Frequently asked questions

Does the SDK store biometric data on the client?

No. The captured frame is uploaded and discarded; only a synthesised per-origin client identifier persists in localStorage for audit attribution.

Can I run this in React Native, Cordova, or Capacitor?

No. The SDK depends on browser-only APIs — MediaDevices, Worker, <canvas>, and the WebAssembly streaming compiler. Use the platform’s native biometric SDK on mobile.

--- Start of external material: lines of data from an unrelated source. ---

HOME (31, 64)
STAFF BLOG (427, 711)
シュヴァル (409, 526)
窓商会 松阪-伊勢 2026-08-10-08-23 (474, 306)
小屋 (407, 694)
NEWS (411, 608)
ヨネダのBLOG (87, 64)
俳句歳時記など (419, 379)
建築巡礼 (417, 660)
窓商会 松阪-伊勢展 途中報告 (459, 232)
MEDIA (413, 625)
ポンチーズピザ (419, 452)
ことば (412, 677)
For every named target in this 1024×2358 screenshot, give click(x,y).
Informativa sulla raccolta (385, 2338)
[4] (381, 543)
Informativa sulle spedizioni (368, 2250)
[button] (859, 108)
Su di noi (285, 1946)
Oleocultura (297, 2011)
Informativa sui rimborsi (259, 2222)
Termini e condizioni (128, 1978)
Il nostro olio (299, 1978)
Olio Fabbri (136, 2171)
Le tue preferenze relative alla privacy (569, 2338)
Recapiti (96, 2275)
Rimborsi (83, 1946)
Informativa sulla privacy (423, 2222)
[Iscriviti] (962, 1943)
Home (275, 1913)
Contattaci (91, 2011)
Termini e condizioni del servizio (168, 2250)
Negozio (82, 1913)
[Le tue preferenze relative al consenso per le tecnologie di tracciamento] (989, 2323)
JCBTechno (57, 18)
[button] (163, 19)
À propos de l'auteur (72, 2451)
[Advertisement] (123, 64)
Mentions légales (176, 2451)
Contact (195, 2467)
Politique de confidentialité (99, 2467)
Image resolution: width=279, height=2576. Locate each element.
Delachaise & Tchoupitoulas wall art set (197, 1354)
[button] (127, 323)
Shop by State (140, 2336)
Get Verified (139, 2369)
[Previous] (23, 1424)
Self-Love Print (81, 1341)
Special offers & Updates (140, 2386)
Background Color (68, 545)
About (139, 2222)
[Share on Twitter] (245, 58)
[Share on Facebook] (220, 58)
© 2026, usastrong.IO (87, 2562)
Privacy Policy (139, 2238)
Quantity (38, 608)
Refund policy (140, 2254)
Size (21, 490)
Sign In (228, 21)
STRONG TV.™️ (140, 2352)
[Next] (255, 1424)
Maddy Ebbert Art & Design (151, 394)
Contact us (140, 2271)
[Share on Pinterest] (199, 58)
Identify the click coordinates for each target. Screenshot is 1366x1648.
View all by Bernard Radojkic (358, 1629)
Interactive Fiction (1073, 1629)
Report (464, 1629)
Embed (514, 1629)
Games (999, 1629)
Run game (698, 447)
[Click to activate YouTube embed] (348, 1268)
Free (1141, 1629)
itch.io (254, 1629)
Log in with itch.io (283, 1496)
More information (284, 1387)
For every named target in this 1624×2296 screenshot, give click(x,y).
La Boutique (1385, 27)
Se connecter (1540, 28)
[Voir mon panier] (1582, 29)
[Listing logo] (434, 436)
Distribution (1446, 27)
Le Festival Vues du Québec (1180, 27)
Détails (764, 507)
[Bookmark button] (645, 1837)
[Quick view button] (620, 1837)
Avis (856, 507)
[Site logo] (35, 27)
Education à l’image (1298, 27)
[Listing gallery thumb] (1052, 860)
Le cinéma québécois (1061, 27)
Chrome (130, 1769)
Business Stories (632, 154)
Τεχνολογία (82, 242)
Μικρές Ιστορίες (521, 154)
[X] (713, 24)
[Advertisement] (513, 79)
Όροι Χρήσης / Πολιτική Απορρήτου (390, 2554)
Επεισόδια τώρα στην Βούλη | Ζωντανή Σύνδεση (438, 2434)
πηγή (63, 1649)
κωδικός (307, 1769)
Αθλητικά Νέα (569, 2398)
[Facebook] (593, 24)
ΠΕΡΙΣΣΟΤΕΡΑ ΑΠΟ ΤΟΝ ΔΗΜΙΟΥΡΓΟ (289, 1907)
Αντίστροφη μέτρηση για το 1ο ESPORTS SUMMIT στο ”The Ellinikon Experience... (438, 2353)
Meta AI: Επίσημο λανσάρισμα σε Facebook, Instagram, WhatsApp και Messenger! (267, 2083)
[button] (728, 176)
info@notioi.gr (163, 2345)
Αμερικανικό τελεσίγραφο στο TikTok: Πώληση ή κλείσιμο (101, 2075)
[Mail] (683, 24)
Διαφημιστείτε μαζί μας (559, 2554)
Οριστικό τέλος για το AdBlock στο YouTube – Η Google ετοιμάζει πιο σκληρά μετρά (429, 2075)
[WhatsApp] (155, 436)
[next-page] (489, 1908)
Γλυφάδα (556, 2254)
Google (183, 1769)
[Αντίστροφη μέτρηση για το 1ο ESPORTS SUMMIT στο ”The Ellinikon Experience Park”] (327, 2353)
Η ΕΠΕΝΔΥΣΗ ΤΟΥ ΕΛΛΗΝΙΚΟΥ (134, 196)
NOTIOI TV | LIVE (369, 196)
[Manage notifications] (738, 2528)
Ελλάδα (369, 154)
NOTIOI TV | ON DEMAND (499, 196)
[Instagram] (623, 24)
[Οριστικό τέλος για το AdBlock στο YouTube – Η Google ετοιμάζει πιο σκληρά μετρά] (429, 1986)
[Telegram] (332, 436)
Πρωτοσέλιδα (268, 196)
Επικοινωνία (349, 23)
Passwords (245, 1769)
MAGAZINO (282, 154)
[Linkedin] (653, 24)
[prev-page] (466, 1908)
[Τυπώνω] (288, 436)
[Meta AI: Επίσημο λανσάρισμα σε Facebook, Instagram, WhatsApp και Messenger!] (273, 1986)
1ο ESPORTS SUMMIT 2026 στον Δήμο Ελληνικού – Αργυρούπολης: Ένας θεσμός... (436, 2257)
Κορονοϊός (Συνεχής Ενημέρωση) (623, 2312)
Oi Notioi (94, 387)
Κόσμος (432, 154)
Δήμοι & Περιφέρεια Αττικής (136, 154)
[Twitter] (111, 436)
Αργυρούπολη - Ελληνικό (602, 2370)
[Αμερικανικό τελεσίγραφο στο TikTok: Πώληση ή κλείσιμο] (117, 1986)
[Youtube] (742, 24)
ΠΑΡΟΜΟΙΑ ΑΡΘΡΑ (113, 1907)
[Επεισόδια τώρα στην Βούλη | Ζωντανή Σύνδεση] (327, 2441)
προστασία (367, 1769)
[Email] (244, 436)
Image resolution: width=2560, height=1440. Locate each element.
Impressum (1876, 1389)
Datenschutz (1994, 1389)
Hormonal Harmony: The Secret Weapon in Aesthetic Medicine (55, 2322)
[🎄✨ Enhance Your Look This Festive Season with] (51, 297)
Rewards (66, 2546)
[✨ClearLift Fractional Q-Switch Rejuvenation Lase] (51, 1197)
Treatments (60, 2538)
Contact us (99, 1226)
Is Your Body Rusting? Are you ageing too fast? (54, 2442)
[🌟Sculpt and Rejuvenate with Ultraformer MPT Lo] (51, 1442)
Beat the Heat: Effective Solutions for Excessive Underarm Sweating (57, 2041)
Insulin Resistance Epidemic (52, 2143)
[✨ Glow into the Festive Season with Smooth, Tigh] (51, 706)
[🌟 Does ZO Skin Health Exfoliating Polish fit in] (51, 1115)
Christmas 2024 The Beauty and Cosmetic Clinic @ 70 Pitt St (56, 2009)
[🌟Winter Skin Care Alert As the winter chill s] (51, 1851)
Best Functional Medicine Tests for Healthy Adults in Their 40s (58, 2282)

Why does my token keep expiring?

The SDK sends a short-lived Keycloak bearer token minted by your backend. Short TTLs are expected — the SDK re-requests a fresh token via getToken() whenever the backend returns a 401, so your provider should always be ready to hand back a current token. If tokens expire mid-flow, make sure your backend broker returns a valid, unexpired token each time getToken() is called (cache and refresh on your side). See Authentication.

Does the SDK work in an iframe?

Yes, with two caveats:

  • The parent page’s CSP must allow camera access. Specifically, the iframe needs allow="camera" on its <iframe> tag, and the parent’s permissions-policy header must allow camera.
  • Some browsers prompt the user separately for camera access inside an iframe, even on a same-origin frame.

Can I capture without showing the video?

Yes. The <video> element does not need to be visible; you can position it off-screen with CSS. Do not set display: none — that pauses the stream on most browsers. Use visibility: hidden or position it outside the viewport instead.